30代男性 精神 障害厚生年金3級受給中
Q:障害厚生年金3級を受給している。現在障害者雇用で働いているが、就労期間が5年にもなる。長い期間継続して働いていると,更新時に支給停止になるだろうか?作業時間は短くしてもらっており、作業内容も人と意思疎通を図らなくてもよい職場に回してもらっている。
A:医師には障害者雇用枠で働いている旨及び会社から仕事を続けていくうえで様々な配慮を受けている旨をよく伝え、診断書に反映してもらう必要があります。
30代男性 知的障害
Q:働くと障害年金は止まりますか?
A:働いて居ることをもって直ぐ年金が止まることは無く次回更新までは停止になりません。働き方の内容等を総合的に判断し決定される。一般就労ではなく、障害者雇用であれば支給停止になることはないと思われます。
障害年金請求及び更新時に就労状況が問題になるのは、主に精神疾患場合のです。他の病気の診断書には無い就労状況を精神の場合は書かされます。

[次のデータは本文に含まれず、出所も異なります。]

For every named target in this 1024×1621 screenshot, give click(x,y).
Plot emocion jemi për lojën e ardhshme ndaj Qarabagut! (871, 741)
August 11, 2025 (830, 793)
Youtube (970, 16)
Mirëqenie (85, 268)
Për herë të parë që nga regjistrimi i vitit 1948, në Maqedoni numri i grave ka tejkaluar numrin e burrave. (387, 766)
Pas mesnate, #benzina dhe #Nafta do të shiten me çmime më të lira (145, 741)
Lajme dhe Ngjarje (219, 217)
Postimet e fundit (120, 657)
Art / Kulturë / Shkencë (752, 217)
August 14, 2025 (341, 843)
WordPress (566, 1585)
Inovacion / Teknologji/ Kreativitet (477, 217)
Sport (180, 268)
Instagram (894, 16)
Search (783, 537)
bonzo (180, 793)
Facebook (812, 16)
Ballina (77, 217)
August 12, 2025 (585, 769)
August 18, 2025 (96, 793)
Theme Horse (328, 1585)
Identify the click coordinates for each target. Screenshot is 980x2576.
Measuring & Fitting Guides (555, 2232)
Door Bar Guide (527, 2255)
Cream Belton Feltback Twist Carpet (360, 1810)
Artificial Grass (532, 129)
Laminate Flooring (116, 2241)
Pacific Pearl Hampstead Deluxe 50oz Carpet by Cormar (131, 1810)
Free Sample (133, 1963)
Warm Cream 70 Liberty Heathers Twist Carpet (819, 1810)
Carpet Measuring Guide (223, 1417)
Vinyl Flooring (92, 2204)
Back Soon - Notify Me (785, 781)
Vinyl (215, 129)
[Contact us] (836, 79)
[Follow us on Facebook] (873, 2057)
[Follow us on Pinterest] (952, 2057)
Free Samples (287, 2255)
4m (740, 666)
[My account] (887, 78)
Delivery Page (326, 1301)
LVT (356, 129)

給与額についても一般就労と障害者雇用では取扱いが異なります。更新時に一般就労で20万円前後の収入があり2~3年継続就労されていた場合は級落ちもしくは不支給の可能性が高いです(R5,R6年の請求事例より)。もちろん総合的な要素で判断されるため、その他の要素も加味されたうえで等級判断がなされているものと思います。
精神の障害に係る等級判定ガイドライン
就労状況について考慮すべき要素
共通事項
〇労働に従事していることをもって、直ちに日常生活能力が向上したものと捉えず、現に労働に従事している者については、その療養状況を考慮するとともに、仕事の種類、内容、就労状況、仕事場で受けている援助の内容、他の従業員との意思疎通の状況などを十分
確認したうえで日常生活能力を判断する。
〇援助や配慮が常態化した環境下では安定した就労ができている場合でも、その援助や配慮がない場合に予想される状態を考慮する。○ 相当程度の援助を受けて就労している場合は、それを考慮する。
○ 就労の影響により、就労以外の場面での日常生活能力が著しく低下していることが客観的に確認できる場合は、就労の場面及び就労以外の場面の両方の状況を考慮する。
○ 一般企業(障害者雇用制度による就労を除く)での就労の場合は、月収の状況だけでなく、就労の実態を総合的にみて判断する。
・ 就労系障害福祉サービス(就労継続支援A型、就労継続支援B型)及び障害者雇用制度による就労については、1級または2級の可能性を検討する。就労移行支援についても同様とする。
・ 障害者雇用制度を利用しない一般企業や自営・家業等で就労している場合でも、就労系障害福祉サービスや障害者雇用制度における支援と同程度の援助を受けて就労している場合は、2級の可能性を検討する。
精神障害の場合
○ 安定した就労ができているか考慮する。1年を超えて就労を継続できていたとしても、その間における就労の頻度や就労を継続するために受けている援助や配慮の状況も踏まえ、就労の実態が不安定な場合は、それを考慮する。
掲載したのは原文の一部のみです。